[Exercise description]
Transcription should be exact. Include all entries.

[Records for the task]
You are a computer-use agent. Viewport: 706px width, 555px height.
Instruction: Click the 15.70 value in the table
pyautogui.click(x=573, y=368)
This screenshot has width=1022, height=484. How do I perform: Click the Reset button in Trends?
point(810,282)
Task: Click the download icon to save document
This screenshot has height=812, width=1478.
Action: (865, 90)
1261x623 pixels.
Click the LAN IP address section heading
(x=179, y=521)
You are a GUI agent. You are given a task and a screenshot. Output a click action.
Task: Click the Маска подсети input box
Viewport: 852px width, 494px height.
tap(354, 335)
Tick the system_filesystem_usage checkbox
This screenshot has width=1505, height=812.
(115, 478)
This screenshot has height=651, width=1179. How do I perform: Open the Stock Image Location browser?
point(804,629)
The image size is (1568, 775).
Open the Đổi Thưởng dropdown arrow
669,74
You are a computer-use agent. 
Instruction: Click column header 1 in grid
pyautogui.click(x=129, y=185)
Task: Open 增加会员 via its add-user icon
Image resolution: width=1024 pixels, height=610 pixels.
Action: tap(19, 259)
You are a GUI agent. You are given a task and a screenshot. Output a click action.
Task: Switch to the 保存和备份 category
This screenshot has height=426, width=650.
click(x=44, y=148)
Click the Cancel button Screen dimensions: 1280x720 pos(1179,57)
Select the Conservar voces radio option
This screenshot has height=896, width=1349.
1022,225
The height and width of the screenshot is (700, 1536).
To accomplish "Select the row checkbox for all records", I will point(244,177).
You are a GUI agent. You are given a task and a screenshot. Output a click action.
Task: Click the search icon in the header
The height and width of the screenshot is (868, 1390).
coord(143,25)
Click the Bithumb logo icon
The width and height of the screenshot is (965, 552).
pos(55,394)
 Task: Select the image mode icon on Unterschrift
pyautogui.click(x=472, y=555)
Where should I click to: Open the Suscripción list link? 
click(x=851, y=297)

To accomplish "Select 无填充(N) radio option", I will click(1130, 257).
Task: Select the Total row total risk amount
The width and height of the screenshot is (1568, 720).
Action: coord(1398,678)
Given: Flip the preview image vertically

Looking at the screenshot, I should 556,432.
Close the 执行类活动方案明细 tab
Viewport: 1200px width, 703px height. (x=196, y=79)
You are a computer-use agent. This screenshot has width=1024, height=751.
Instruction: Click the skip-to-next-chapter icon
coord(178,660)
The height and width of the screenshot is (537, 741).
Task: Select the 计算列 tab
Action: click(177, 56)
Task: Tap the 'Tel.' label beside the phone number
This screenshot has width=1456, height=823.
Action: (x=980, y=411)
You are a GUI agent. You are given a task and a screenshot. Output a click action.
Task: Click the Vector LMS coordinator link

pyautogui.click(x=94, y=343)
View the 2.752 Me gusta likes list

[Answer for this exercise]
You are a computer-use agent. Viewport: 706px width, 555px height.
Instruction: Click the 15.70 value in the table
pyautogui.click(x=573, y=368)
This screenshot has width=1022, height=484. How do I perform: Click the Reset button in Trends?
point(810,282)
Task: Click the download icon to save document
This screenshot has height=812, width=1478.
Action: (865, 90)
1261x623 pixels.
Click the LAN IP address section heading
(x=179, y=521)
You are a GUI agent. You are given a task and a screenshot. Output a click action.
Task: Click the Маска подсети input box
Viewport: 852px width, 494px height.
tap(354, 335)
Tick the system_filesystem_usage checkbox
This screenshot has width=1505, height=812.
(115, 478)
This screenshot has height=651, width=1179. How do I perform: Open the Stock Image Location browser?
point(804,629)
The image size is (1568, 775).
Open the Đổi Thưởng dropdown arrow
669,74
You are a computer-use agent. 
Instruction: Click column header 1 in grid
pyautogui.click(x=129, y=185)
Task: Open 增加会员 via its add-user icon
Image resolution: width=1024 pixels, height=610 pixels.
Action: tap(19, 259)
You are a GUI agent. You are given a task and a screenshot. Output a click action.
Task: Switch to the 保存和备份 category
This screenshot has height=426, width=650.
click(x=44, y=148)
Click the Cancel button Screen dimensions: 1280x720 pos(1179,57)
Select the Conservar voces radio option
This screenshot has height=896, width=1349.
1022,225
The height and width of the screenshot is (700, 1536).
To accomplish "Select the row checkbox for all records", I will point(244,177).
You are a GUI agent. You are given a task and a screenshot. Output a click action.
Task: Click the search icon in the header
The height and width of the screenshot is (868, 1390).
coord(143,25)
Click the Bithumb logo icon
The width and height of the screenshot is (965, 552).
pos(55,394)
 Task: Select the image mode icon on Unterschrift
pyautogui.click(x=472, y=555)
Where should I click to: Open the Suscripción list link? 
click(x=851, y=297)

To accomplish "Select 无填充(N) radio option", I will click(1130, 257).
Task: Select the Total row total risk amount
The width and height of the screenshot is (1568, 720).
Action: coord(1398,678)
Given: Flip the preview image vertically

Looking at the screenshot, I should 556,432.
Close the 执行类活动方案明细 tab
Viewport: 1200px width, 703px height. (x=196, y=79)
You are a computer-use agent. This screenshot has width=1024, height=751.
Instruction: Click the skip-to-next-chapter icon
coord(178,660)
The height and width of the screenshot is (537, 741).
Task: Select the 计算列 tab
Action: click(177, 56)
Task: Tap the 'Tel.' label beside the phone number
This screenshot has width=1456, height=823.
Action: (x=980, y=411)
You are a GUI agent. You are given a task and a screenshot. Output a click action.
Task: Click the Vector LMS coordinator link

pyautogui.click(x=94, y=343)
View the 2.752 Me gusta likes list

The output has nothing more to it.